§ WHAT YOU WILL DO
For the data below, report how many lines contain the string "Hussars" and write nothing more.

Recorded data:
----------------------------------------
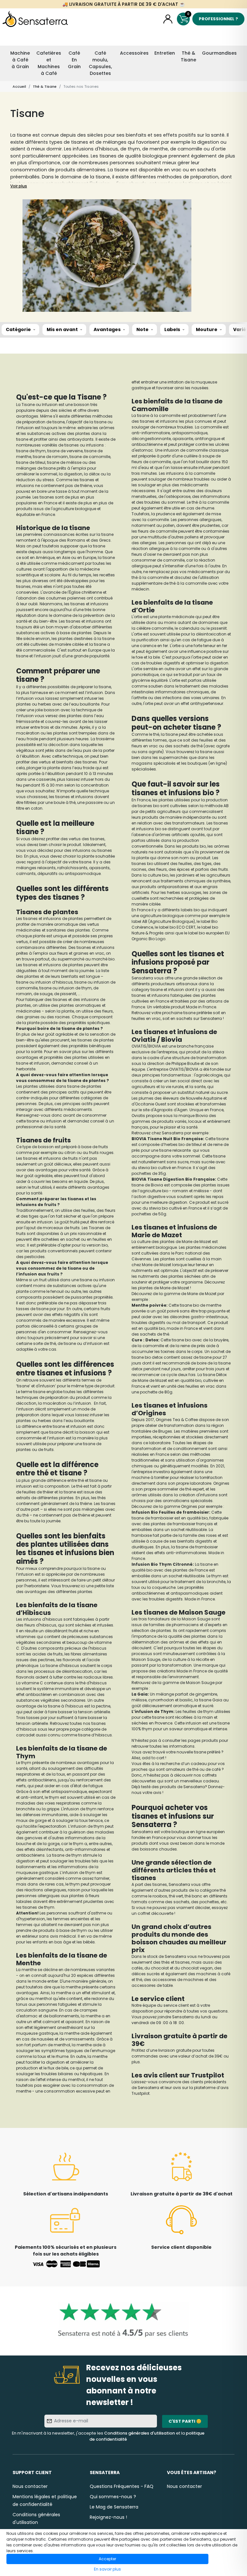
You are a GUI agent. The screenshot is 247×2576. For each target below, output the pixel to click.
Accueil (19, 86)
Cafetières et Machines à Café (48, 63)
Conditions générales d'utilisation (139, 2433)
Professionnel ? (218, 19)
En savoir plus (107, 2569)
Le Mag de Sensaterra (114, 2507)
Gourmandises (219, 53)
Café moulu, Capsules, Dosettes (100, 63)
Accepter (107, 2559)
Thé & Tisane (188, 56)
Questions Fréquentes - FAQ (121, 2486)
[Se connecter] (167, 19)
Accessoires (134, 53)
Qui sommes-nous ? (113, 2496)
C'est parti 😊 (185, 2421)
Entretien (164, 53)
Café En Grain (74, 60)
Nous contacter (30, 2486)
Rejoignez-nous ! (108, 2517)
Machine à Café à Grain (20, 60)
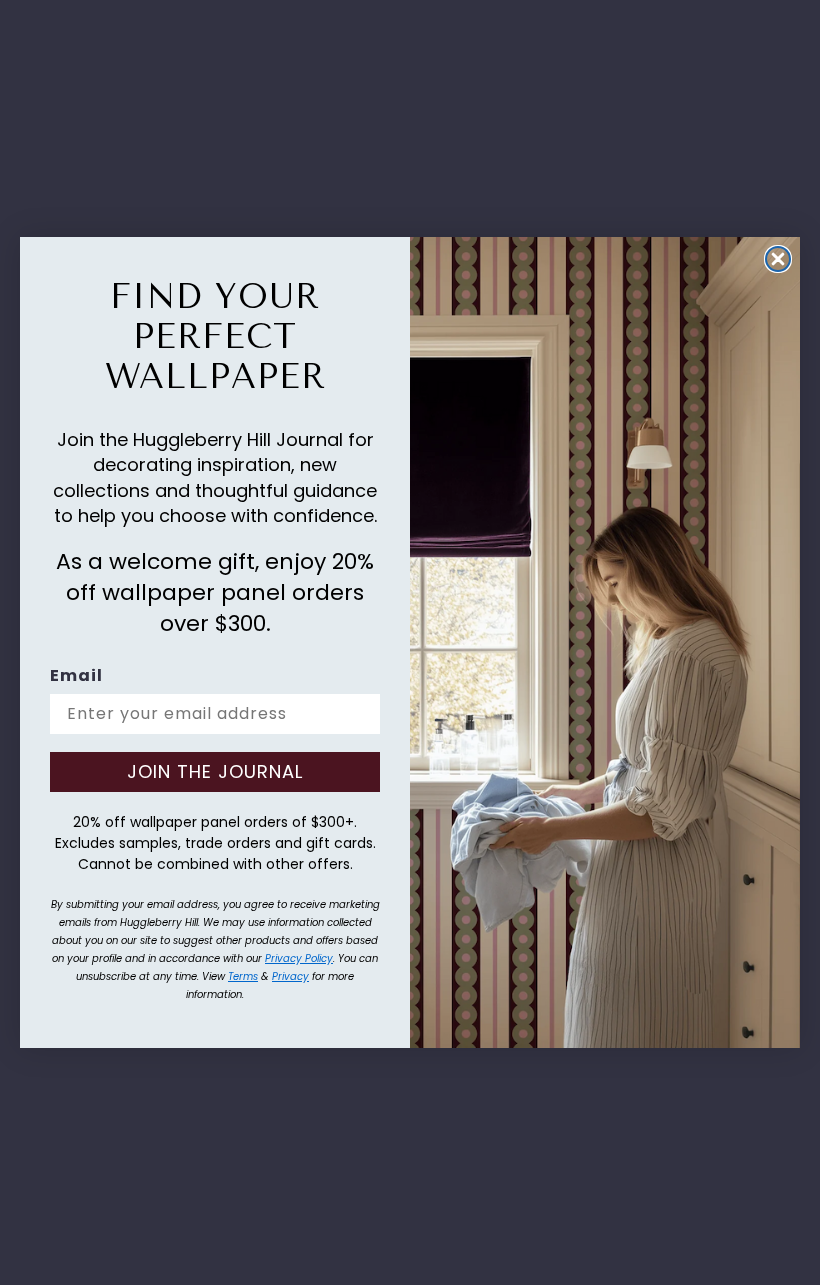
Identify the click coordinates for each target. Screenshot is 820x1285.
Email (76, 675)
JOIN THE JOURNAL (215, 771)
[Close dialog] (778, 259)
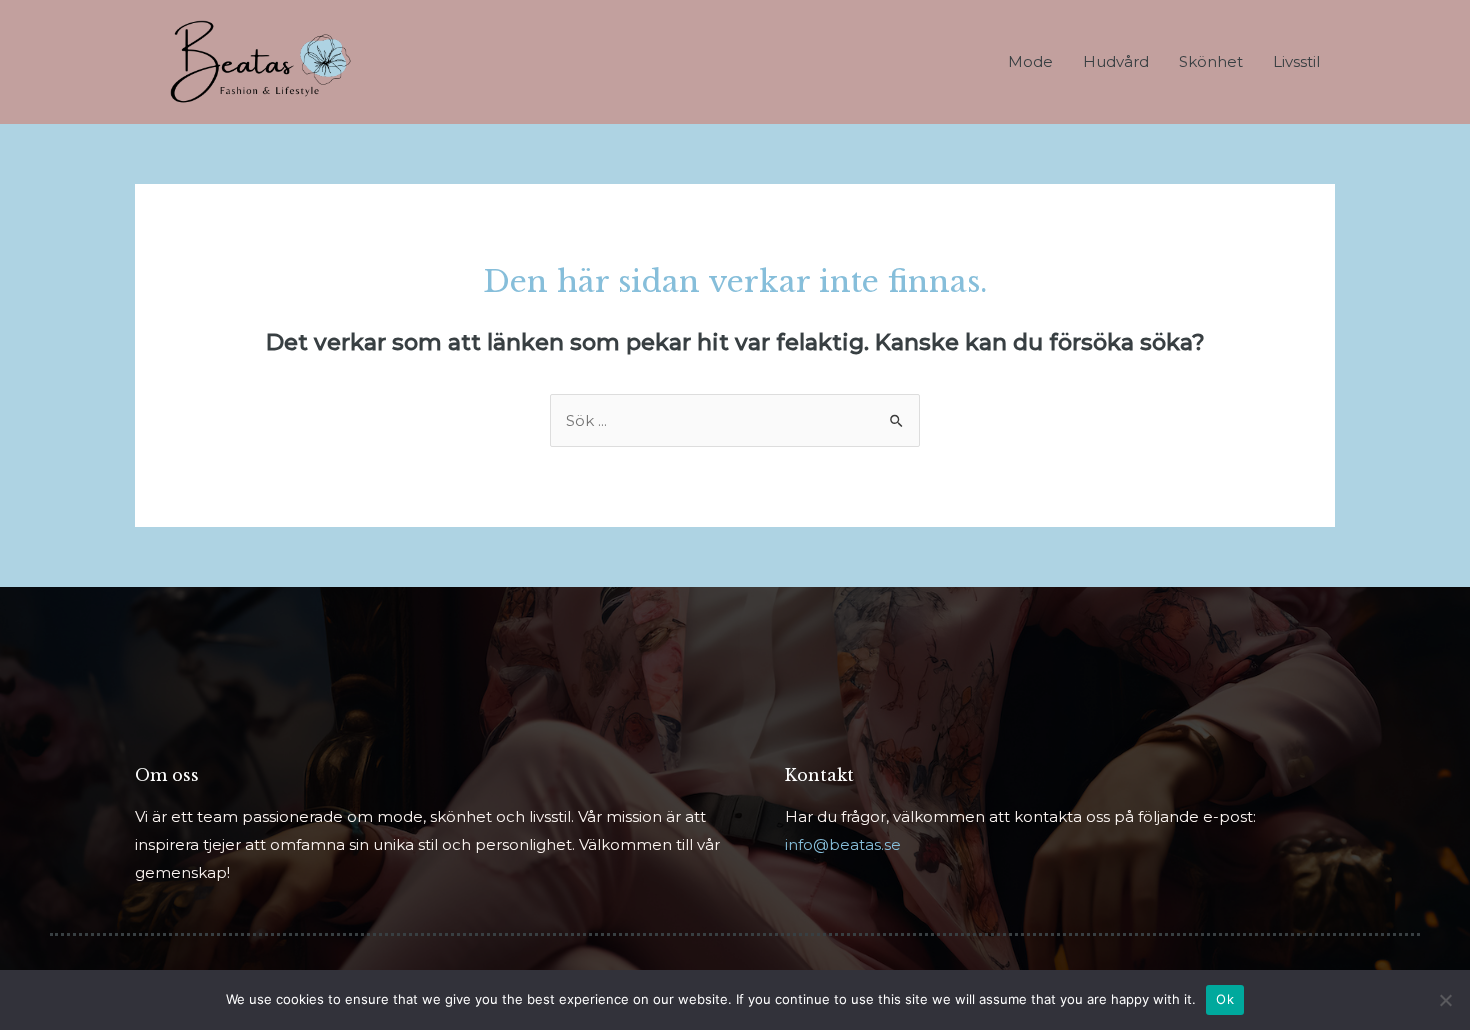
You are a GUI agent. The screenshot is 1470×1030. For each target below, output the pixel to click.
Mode (1030, 61)
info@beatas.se (843, 844)
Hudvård (1116, 61)
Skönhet (1211, 61)
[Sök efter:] (735, 420)
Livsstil (1296, 61)
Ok (1225, 999)
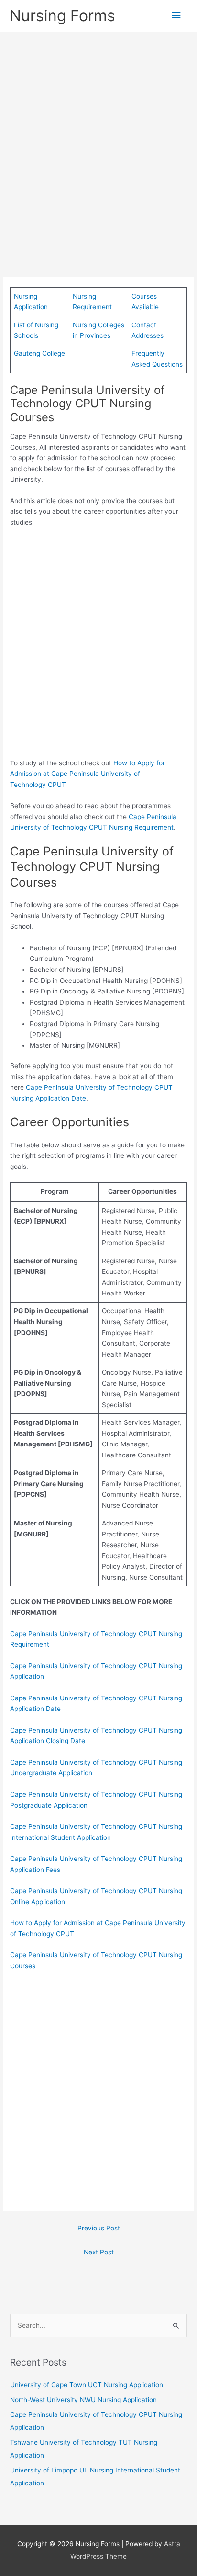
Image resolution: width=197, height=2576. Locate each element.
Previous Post (98, 2228)
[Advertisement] (98, 141)
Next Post (99, 2252)
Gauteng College (39, 353)
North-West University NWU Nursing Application (83, 2399)
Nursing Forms (62, 15)
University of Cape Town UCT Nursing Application (86, 2385)
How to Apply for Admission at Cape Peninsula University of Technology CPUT (87, 773)
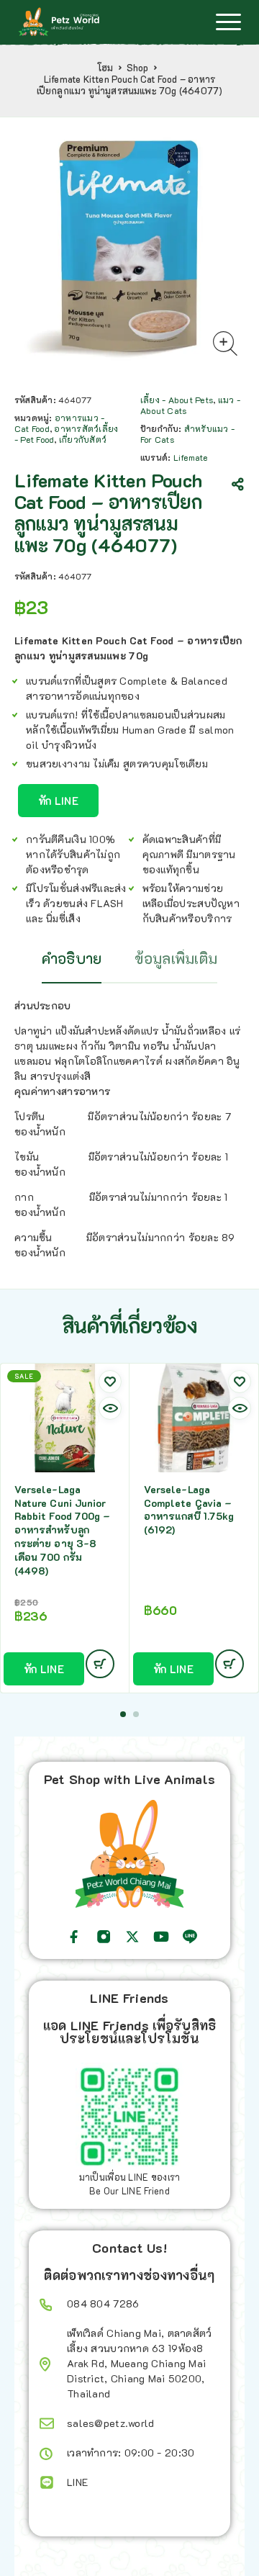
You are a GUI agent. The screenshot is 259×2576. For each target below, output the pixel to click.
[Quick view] (110, 1408)
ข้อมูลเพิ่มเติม (176, 958)
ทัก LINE (58, 800)
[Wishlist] (110, 1381)
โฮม (105, 67)
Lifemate (190, 457)
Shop (138, 67)
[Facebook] (74, 1936)
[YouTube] (161, 1936)
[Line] (190, 1936)
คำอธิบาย (72, 958)
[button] (123, 1714)
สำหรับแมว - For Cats (187, 434)
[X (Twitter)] (132, 1936)
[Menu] (228, 21)
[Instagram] (103, 1936)
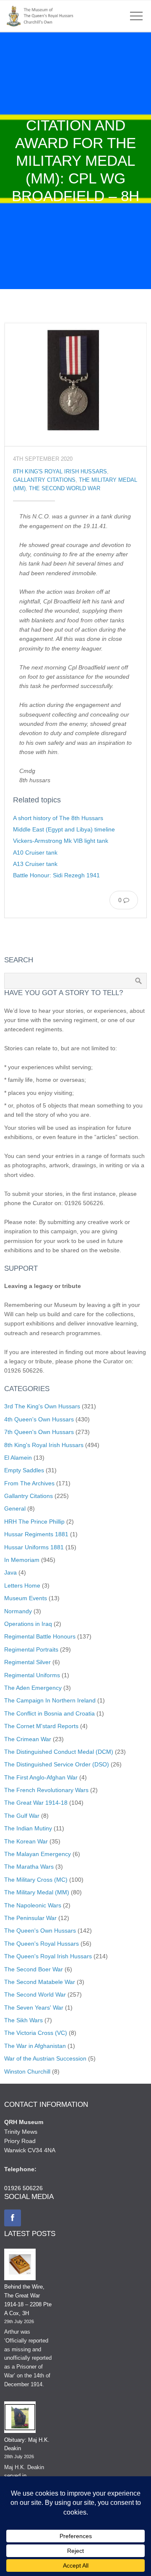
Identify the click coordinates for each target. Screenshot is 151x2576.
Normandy (18, 1611)
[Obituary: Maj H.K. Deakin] (20, 2418)
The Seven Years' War (33, 2007)
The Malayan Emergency (37, 1854)
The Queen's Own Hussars (40, 1930)
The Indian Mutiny (28, 1828)
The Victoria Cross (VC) (35, 2032)
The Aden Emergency (33, 1687)
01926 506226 (23, 2188)
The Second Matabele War (39, 1981)
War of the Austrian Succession (45, 2058)
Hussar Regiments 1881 (36, 1534)
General (15, 1508)
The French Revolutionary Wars (46, 1790)
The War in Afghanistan (35, 2045)
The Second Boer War (33, 1969)
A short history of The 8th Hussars (58, 818)
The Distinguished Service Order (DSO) (56, 1764)
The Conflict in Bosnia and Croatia (49, 1713)
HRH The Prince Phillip (34, 1521)
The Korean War (26, 1841)
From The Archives (29, 1483)
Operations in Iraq (28, 1623)
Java (10, 1572)
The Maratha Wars (29, 1866)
----------------------------------------
§ TASK ANSWER
2